Banks’ souring sentiment toward buyout loans and a drought in initial public offerings are pressuring both ends of private equity’s deal machine: the buying and selling of companies.
To make things worse, pension and endowment funds – the industry’s traditional cornerstone investors – may no longer have new money for their old friends.
The culprit is their asset allocation rules.
Over the years, pension funds have been raising their stakes in private equity, to juice returns and pay retirees’ bills.
Maximum limit
But after a global sell-off in bonds and stocks, their private equity allocation may be hitting the ceiling.
Use the US$477bil (RM2.1 trillion) California Public Employees’ Retirement System (Calpers) as an illustration.
In November, Calpers raised its target allocation to 13% from 8%.
But once we account for the potential losses from its public holdings, the change doesn’t appear so earth-shattering.
A back-of-the-envelope calculation shows that Calpers’ existing private equity portfolio holdings could have reached 9.5% without deploying a dollar more to alternative asset managers.
But worry not.
Private equity is attracting a new wave of investors, in the form of billionaire family offices and high-net-worth retail money.
Wall Street banks have done their part, enthusiastically marketing private equity funds to their private-wealth clients.
For instance, JPMorgan Chase & Co’s customers contributed US$1.9bil (RM8.4bil) to Chase Coleman’s Tiger Global Management’s latest US$12.7bil (RM56.2bil) venture capital fund.
The bank had earlier tapped a similar client pool to amass US$2.9bil (RM12.8bil) for a new venture fund for Philippe Laffont’s Coatue Management.
Meanwhile, the ultra-wealthy can’t get enough of private equity either, according to a recent UBS survey.
The survey polled the 221 biggest family offices that on average managed US$1.2bil (RM5.3bil) of assets each.
As of 2021, these billionaire offices were already allocating 21% of their money into private equity, either via direct investments or through funds.
Upping the ante
And yet, they overwhelmingly plan to keep raising their stakes as they extend their retreat from boring old cash and bonds.

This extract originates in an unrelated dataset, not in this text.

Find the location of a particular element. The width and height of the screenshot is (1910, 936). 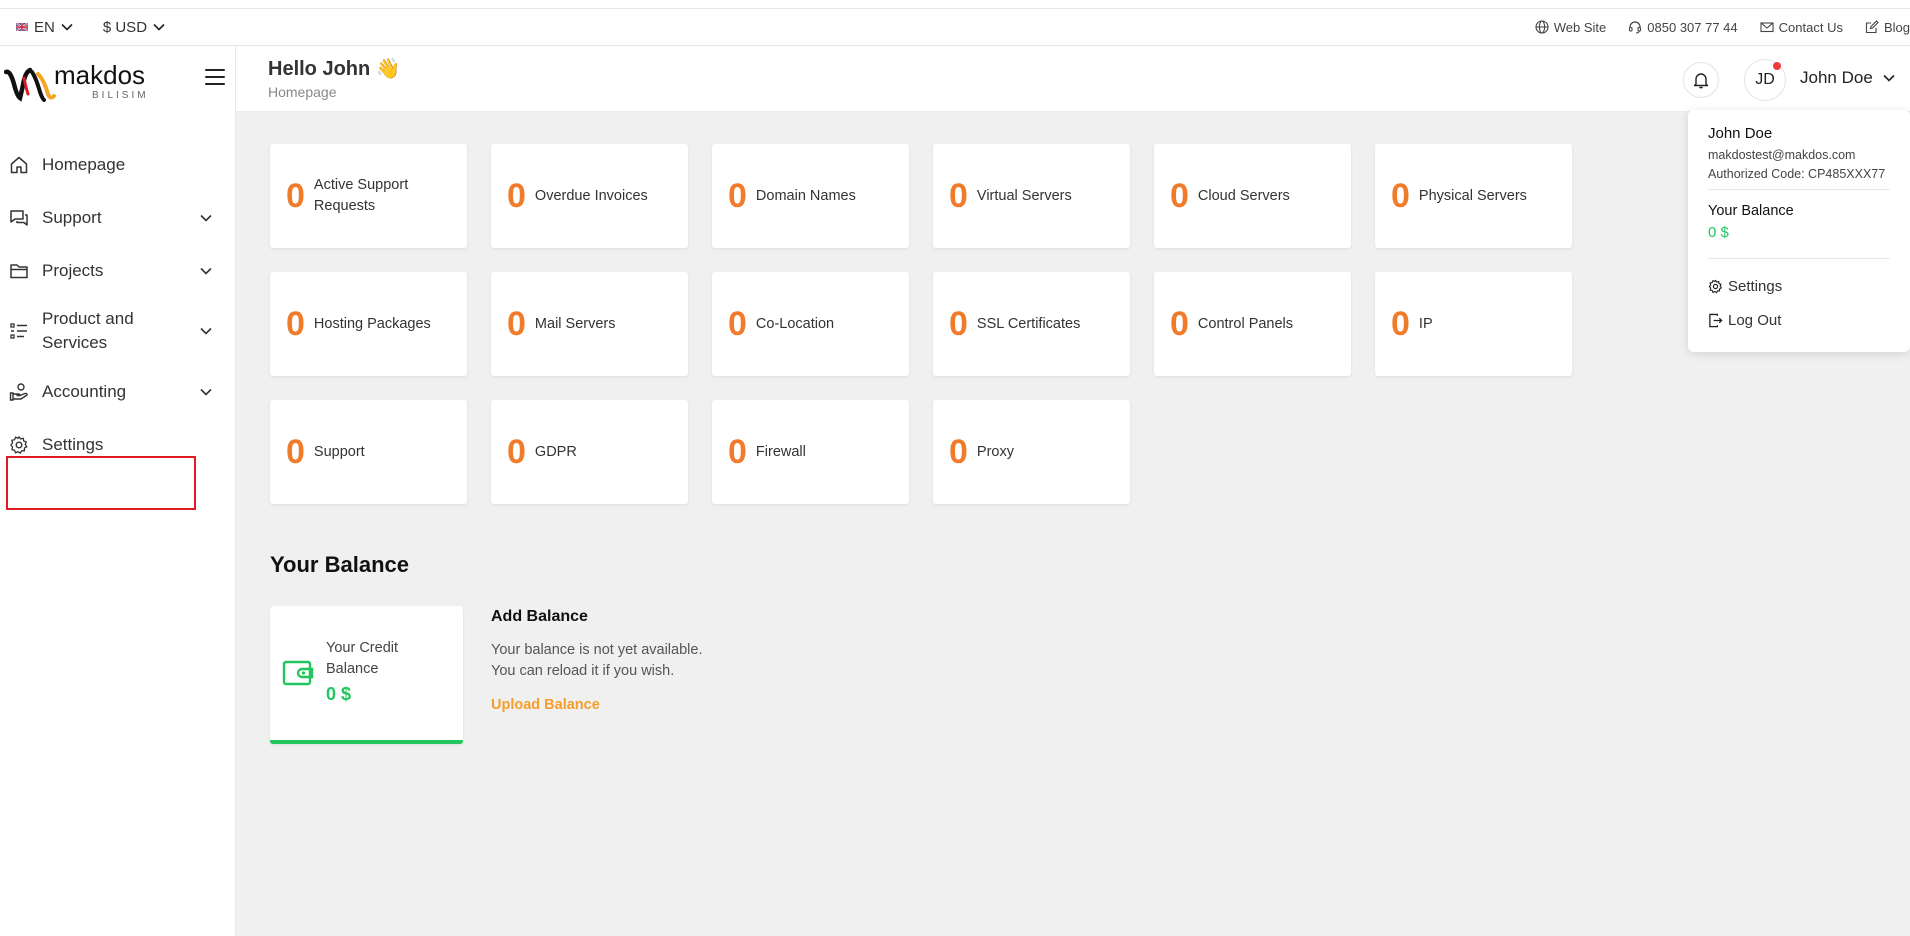

stat-card-virtual-servers: 0 Virtual Servers is located at coordinates (1032, 196).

Of course, valuation is a concern.
Private equity firms in recent years have paid handsomely for their investments.
In the first quarter, a median buyout was priced at 14.6 times enterprise value to earnings before interest, taxes, depreciation and amortisation – or the ratio of EV/Ebitda – versus 11.9 times four years earlier, according to PitchBook.
Rich get richer
By comparison, the S&P 500’s valuation multiple has fallen to just 12.8.
But the wealthy seem undeterred.
Of those surveyed by UBS, 85% said they were likely to invest in early-stage companies this year, up from 74% in 2021.
This is right in Tiger and Coatue’s new wheelhouse.
Tiger’s latest venture fund focuses more on companies in their early stages anyhow, while Coatue reduced late-stage deals this year as well.
By now, private equity has become billionaire families’ favourite.
A total of 75% believe that this asset class will continue to outperform public markets.
But, alas, the one category of investors that have been kept out of this are retail investors.
So the rich will just get richer, while everyone else looking for the big score gets stuck chasing meme stocks and cryptocurrency tokens. — Bloomberg
Shuli Ren is a Bloomberg Opinion columnist covering markets. The views expressed here are the writer’s own.